New study shows Styku could be used to identify elite athletes

A new study published by the University of North Dakota (UND) shows that the Styku 3D body scanner could have a major and lasting impact in athletics, physical health and rehabilitation, including helping to identify future sporting stars.

The aim of the study, which examined 49 UND athletes (30 females, 19 males; 17 Division I collegiate athletes, 17 CrossFit athletes, and 15 kinesiology students), was to determine the test-retest reliability of a portable, single-camera 3D body scanning system (Styku S100) to assess circumferences, and whole-body and segmental surface areas and volumes of athletes.

The study concluded that the Styku scanner is “highly repeatable, capable of identifying negligible changes between individuals, and exceeds international standards for precision for most measurements”. Extracting and calculating a multitude of body measurements, the scans can be used for talent identification and tracking changes resulting from training to optimise exercise prescription for performance and health.

Tracy Morrell, Director of React Fitness, the exclusive distributor for Styku in the UK and Ireland, commented on the exciting findings of this groundbreaking research: “We’ve always recognised Styku’s potential to be utilised and make a difference within athletics and elite performance, but it’s great to now have the research to back it up. Elite athletes have certain physical characteristics that stand out compared to the general population. Styku makes it much easier to discover and compare these indicators, and perhaps the next great British or Irish sports champion is just a scan or two away!”

Traditionally, researchers and practitioners in health and sports performance have used skinfold callipers and circumference tapes to perform direct, manual anthropometric assessment. However, these methods are invasive, place a burden on the participant, require a high level of tester/trainer expertise, and can’t directly measure whole or segmental body surface areas and volumes. Thankfully, 3D body scanners, like Styku, have sped up and simplified anthropometric assessment, considerably reducing these issues.

Using just a simple, weight scale turntable for users to stand on and a high-powered, 3D camera, Styku can even be set up in “self-service” mode, which means participants can scan themselves without the need for a tester in the room, delivering a comfortable, non-invasive experience that engages and motivates users. Additionally, because Styku’s system uses non-harmful infrared light to collect data, rather than radiation or magnetic resonance imaging, it’s much safer, and multiple scans can be conducted in close succession. This means coaches, trainers, scientists, and other practitioners can use this portable technology to measure sports teams, and other large groups, quickly and effectively without the invasiveness or technical proficiency required with manual practices.

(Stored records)
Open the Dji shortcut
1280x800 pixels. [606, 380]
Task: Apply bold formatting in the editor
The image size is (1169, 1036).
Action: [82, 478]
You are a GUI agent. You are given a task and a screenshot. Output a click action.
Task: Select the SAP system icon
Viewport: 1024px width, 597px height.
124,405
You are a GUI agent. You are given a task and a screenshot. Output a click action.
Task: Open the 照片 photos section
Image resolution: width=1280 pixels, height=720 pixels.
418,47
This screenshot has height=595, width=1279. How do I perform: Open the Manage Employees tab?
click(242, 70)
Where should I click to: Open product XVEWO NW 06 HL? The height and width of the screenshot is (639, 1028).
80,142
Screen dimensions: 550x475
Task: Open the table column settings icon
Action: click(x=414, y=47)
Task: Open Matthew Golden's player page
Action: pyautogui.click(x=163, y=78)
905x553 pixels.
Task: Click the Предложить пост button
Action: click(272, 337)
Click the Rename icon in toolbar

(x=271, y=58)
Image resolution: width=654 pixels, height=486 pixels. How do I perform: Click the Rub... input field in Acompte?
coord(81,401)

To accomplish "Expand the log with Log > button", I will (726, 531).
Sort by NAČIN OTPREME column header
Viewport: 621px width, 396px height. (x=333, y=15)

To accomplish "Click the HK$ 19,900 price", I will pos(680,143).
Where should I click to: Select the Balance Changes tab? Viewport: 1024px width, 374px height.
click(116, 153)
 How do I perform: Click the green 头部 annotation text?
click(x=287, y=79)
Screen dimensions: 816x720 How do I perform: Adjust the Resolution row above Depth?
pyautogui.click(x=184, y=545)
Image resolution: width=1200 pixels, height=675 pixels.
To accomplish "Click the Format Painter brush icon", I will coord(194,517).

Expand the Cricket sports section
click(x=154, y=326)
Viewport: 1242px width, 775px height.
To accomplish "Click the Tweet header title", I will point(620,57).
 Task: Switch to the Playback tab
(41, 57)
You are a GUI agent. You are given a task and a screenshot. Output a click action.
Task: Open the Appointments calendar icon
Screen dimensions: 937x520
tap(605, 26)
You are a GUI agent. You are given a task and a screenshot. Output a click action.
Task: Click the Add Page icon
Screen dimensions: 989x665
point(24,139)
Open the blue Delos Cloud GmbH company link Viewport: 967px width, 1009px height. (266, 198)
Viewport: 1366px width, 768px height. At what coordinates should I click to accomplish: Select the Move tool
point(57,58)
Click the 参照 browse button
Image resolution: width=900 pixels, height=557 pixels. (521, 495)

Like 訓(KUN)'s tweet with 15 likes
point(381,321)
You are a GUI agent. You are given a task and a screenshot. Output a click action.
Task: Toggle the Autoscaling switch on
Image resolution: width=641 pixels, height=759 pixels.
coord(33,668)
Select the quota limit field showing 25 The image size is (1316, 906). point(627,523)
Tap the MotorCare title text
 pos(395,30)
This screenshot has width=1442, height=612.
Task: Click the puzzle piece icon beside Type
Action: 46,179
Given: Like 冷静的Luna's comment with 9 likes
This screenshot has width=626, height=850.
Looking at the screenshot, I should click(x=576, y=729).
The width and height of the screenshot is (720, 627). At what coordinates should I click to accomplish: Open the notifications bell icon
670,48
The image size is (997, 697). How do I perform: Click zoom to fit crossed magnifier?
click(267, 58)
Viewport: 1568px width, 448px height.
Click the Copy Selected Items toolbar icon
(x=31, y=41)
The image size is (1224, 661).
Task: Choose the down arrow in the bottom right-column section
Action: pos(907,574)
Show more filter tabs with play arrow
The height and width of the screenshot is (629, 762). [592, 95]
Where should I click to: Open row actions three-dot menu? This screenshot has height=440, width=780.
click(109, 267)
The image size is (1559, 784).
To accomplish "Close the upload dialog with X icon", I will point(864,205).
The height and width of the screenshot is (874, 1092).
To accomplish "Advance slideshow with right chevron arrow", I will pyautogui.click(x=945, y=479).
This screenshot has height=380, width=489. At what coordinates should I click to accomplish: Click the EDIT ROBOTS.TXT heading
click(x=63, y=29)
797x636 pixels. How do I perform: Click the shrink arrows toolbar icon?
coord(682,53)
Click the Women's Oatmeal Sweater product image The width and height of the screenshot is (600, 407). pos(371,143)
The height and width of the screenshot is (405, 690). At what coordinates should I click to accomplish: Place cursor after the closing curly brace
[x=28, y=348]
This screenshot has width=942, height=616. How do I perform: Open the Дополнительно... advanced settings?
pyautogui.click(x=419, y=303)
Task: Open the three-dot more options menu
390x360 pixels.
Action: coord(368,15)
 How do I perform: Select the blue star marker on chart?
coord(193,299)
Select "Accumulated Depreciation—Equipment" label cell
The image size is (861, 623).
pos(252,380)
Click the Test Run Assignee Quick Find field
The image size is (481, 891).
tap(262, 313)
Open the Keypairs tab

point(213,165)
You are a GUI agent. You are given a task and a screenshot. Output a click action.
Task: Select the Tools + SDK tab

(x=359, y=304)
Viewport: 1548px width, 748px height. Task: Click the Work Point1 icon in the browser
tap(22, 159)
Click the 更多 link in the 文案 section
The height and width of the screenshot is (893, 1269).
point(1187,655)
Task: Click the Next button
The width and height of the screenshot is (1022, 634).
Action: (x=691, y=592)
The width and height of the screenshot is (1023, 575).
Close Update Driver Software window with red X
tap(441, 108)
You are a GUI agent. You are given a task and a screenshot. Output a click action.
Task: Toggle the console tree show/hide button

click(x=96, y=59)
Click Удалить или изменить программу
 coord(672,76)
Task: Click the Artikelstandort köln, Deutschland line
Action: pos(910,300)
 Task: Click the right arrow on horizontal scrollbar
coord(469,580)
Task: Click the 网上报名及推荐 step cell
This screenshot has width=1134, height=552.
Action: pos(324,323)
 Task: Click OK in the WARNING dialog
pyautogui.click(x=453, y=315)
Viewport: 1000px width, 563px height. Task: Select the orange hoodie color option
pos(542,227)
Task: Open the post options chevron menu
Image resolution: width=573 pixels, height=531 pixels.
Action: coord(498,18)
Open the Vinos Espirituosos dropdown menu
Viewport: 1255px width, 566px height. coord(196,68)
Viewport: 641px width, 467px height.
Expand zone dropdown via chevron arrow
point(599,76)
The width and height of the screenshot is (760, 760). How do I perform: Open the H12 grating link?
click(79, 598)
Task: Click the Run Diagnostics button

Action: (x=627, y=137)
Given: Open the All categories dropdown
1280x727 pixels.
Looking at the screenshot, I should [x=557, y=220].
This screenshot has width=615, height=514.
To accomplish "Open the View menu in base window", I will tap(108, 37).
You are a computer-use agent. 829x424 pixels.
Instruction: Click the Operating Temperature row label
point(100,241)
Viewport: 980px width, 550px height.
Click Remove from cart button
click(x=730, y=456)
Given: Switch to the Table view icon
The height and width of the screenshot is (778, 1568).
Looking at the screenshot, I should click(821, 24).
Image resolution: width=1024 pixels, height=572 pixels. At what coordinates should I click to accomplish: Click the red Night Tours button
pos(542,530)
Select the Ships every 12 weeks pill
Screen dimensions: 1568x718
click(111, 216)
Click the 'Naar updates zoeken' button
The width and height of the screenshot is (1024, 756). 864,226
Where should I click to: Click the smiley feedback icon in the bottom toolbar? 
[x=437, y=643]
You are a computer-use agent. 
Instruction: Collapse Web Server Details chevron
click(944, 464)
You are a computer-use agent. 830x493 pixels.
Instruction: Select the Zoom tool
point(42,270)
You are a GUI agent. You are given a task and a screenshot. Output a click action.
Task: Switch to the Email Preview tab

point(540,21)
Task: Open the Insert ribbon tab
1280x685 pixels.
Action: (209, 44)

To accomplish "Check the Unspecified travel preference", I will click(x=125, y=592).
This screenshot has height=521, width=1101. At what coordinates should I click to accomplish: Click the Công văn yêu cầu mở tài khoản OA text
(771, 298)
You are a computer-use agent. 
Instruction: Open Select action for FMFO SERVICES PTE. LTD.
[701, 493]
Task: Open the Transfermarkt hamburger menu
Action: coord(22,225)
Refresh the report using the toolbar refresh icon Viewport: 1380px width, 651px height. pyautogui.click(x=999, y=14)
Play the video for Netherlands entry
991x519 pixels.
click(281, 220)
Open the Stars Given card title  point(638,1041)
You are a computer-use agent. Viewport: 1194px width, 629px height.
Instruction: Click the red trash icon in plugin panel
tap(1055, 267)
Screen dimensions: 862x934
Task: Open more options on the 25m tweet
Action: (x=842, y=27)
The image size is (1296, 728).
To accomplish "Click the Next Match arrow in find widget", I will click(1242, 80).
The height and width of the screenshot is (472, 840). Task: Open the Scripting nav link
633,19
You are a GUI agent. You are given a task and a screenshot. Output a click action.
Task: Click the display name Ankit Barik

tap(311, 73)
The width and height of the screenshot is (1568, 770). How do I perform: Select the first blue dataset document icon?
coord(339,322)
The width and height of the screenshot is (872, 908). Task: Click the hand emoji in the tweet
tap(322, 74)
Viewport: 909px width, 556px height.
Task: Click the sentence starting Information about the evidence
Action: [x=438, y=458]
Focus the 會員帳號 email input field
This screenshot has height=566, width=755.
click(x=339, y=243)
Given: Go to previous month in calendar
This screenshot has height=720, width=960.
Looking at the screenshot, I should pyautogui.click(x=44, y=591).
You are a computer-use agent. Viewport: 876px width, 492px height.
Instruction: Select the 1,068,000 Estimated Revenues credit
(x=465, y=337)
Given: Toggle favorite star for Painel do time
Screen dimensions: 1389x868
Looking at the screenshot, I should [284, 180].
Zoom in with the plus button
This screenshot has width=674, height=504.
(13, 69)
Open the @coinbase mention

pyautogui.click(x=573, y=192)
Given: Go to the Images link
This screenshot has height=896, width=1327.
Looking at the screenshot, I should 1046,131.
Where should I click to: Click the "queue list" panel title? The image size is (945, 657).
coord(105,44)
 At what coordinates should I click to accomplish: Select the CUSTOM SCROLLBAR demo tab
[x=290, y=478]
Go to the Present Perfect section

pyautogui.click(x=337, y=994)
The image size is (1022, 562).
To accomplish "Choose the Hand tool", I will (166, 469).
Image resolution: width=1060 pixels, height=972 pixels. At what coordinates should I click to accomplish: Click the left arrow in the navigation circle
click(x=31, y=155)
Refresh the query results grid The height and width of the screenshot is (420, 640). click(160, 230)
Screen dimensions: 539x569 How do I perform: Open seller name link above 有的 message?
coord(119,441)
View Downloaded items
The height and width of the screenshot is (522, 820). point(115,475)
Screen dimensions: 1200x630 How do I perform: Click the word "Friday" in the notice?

[PROBLEM DESCRIPTION] Can you carry on the article about the Styku 3D body scanner study from the point where it stops? Nothing in the listing is needed here.

[TASK ANSWER]
Until now, there hasn’t been much scientific-measurement data gathered on athletes outside of manual methods, largely because of how expensive these studies are to run. 3D body scanning technology works by creating millions of data points across the human body for precise and consistent measurement and can typically cost tens or even hundreds of thousands of pounds. However, evidence from the UND researchers proves that those same measurements – readily comparable to what’s gathered from more sophisticated systems – can be produced by Styku in just 35 seconds and at a fraction of the cost.

Unsurprisingly, this technology is expected to become even more prevalent in the years ahead because 3D measurements can provide better indicators of health, fitness and physical performance than lengths or circumferences, for example. Compared to manual methods, 3D body scanning has made it much easier – and in some cases possible – to examine body composition markers linked to the risks of chronic conditions, such as heart disease, as well as the performance capabilities of athletes. This gives researchers the opportunity to analyse new measurements that could potentially lead to improved treatments and performance.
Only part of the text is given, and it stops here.